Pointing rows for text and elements
======

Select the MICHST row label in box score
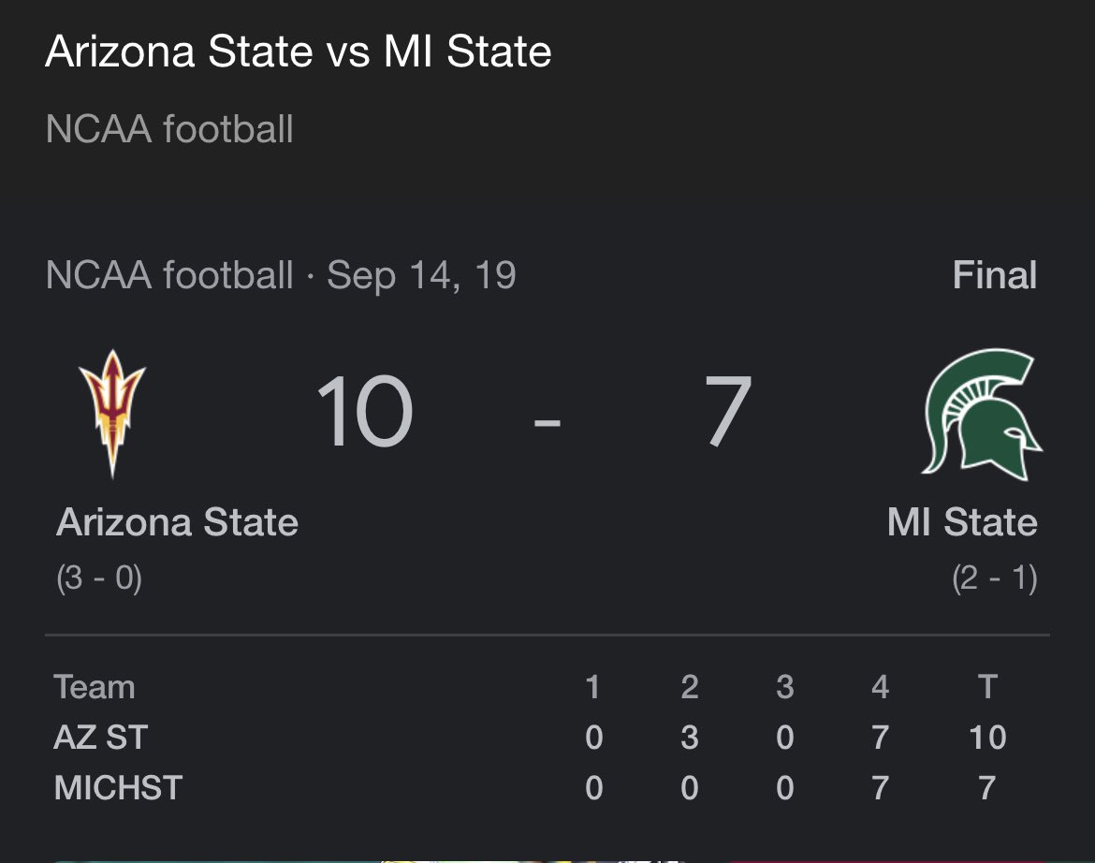Screen dimensions: 1095x863 tap(118, 787)
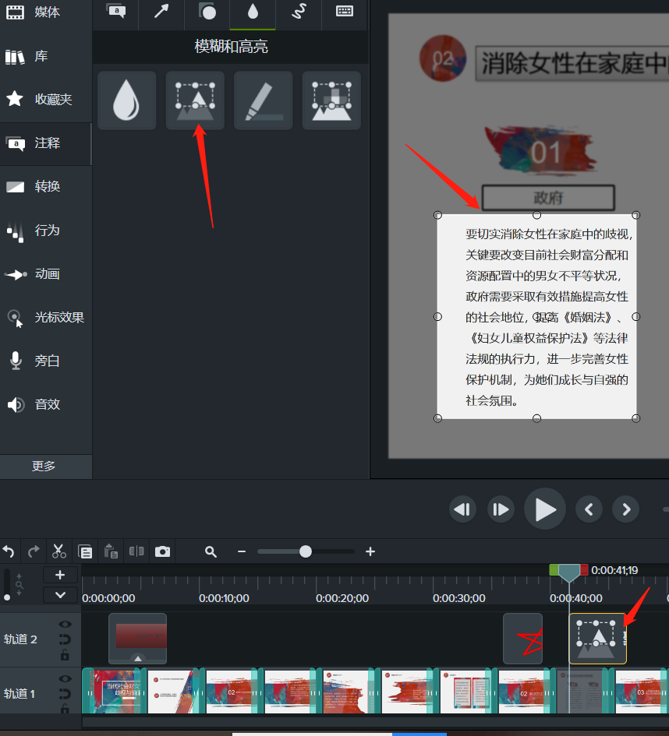Select the pixelate annotation tool
The width and height of the screenshot is (669, 736).
click(331, 100)
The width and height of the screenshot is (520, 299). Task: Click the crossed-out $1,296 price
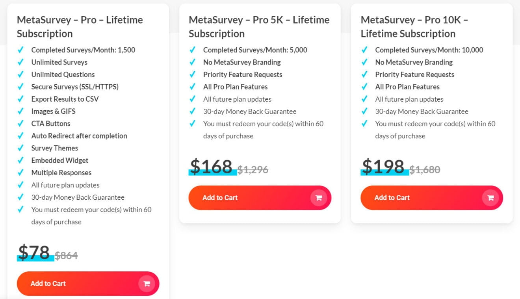click(253, 169)
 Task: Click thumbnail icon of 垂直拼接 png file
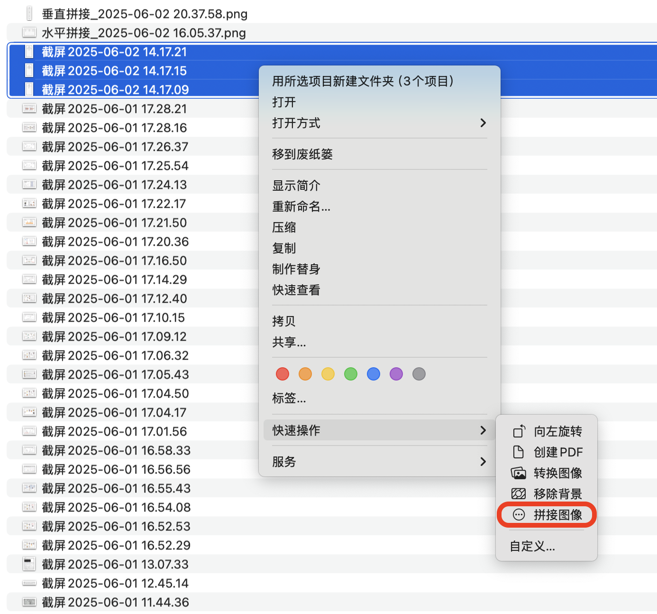coord(29,14)
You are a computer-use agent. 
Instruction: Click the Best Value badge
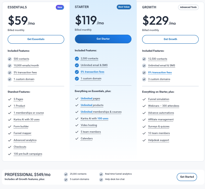click(x=124, y=7)
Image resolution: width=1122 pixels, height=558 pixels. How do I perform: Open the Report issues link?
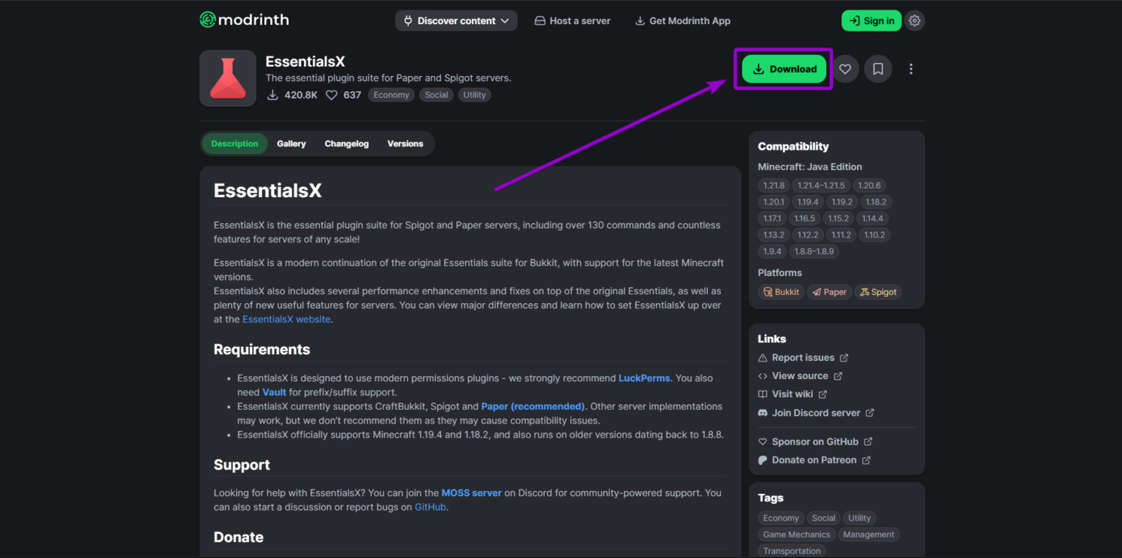803,358
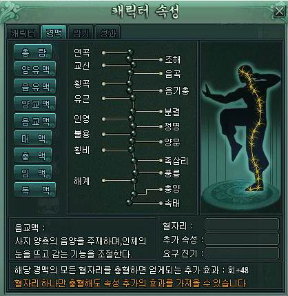Select the 음기충 acupoint node
The height and width of the screenshot is (296, 288).
(161, 91)
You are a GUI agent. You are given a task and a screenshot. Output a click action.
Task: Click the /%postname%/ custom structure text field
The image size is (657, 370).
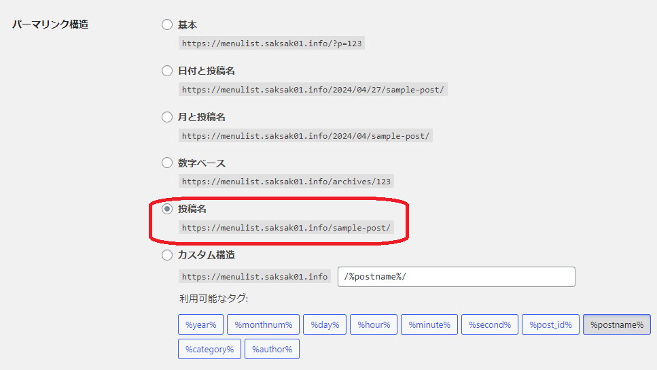point(456,277)
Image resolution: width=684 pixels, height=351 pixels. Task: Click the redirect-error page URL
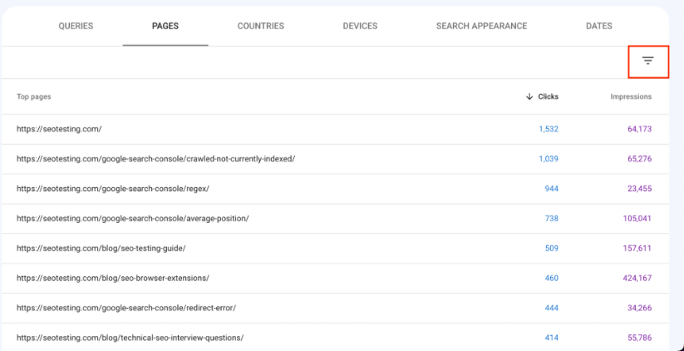(x=126, y=308)
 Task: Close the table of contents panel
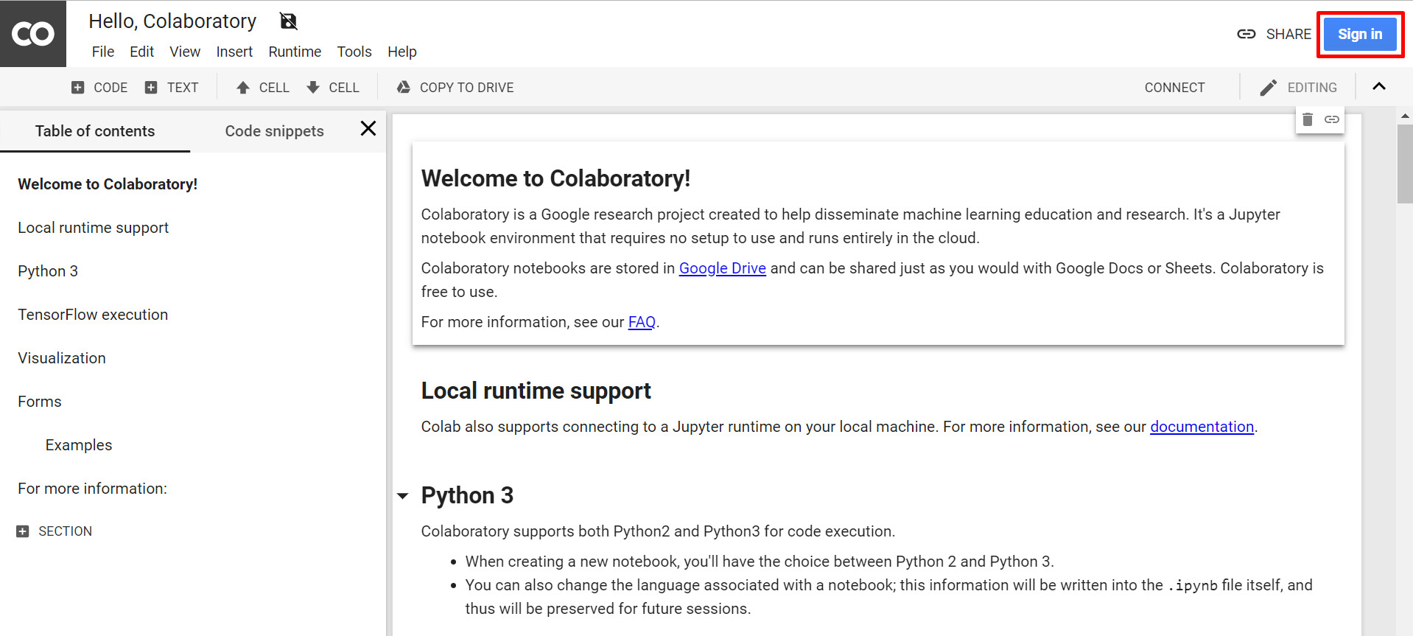(368, 129)
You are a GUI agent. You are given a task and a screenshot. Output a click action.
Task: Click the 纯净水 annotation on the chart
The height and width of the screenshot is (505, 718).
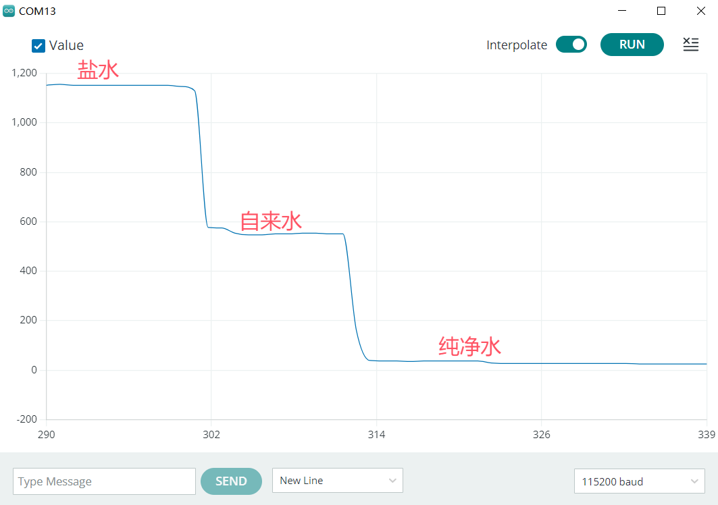click(469, 347)
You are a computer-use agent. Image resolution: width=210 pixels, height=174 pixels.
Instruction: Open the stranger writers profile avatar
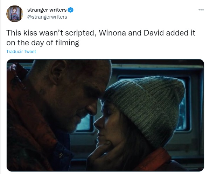[15, 14]
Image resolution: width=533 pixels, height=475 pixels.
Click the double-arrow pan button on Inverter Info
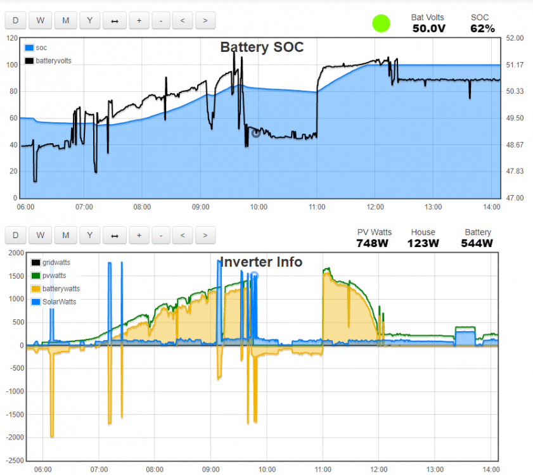115,235
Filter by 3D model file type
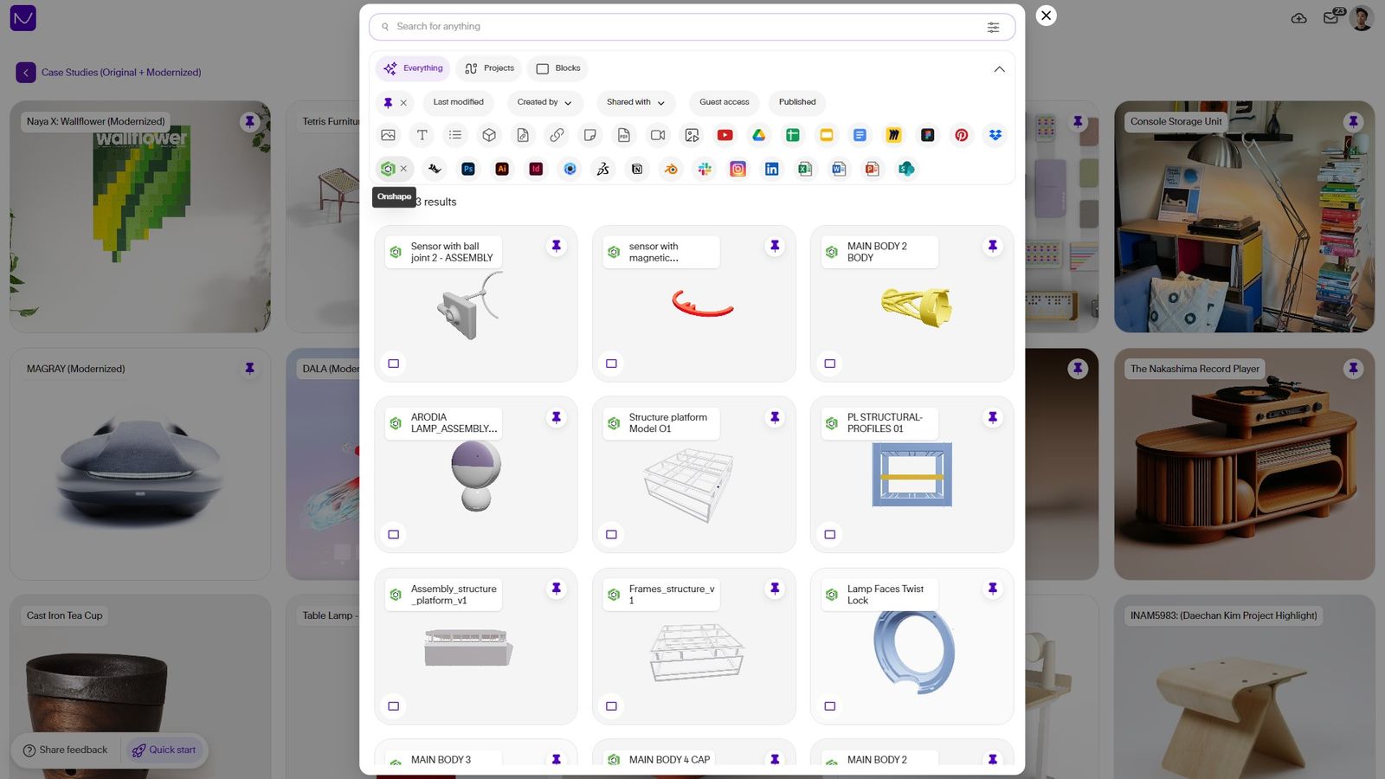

======

• _WHAT THIS TASK INVOLVES_:
Please rewrite the stretch from the start of the rows through the line containing "coord(29,14)", replacing "crossed-out" with "struck-through" and changing nothing else. Omit the pictures from your answer.

• _RESPONSE FOR THIS EXERCISE_:
Select the MICHST row label in box score
Screen dimensions: 1095x863 tap(118, 787)
Select the pixelate annotation tool
The width and height of the screenshot is (669, 736).
click(331, 100)
The width and height of the screenshot is (520, 299). Task: Click the struck-through $1,296 price
click(253, 169)
 Task: Click thumbnail icon of 垂直拼接 png file
coord(29,14)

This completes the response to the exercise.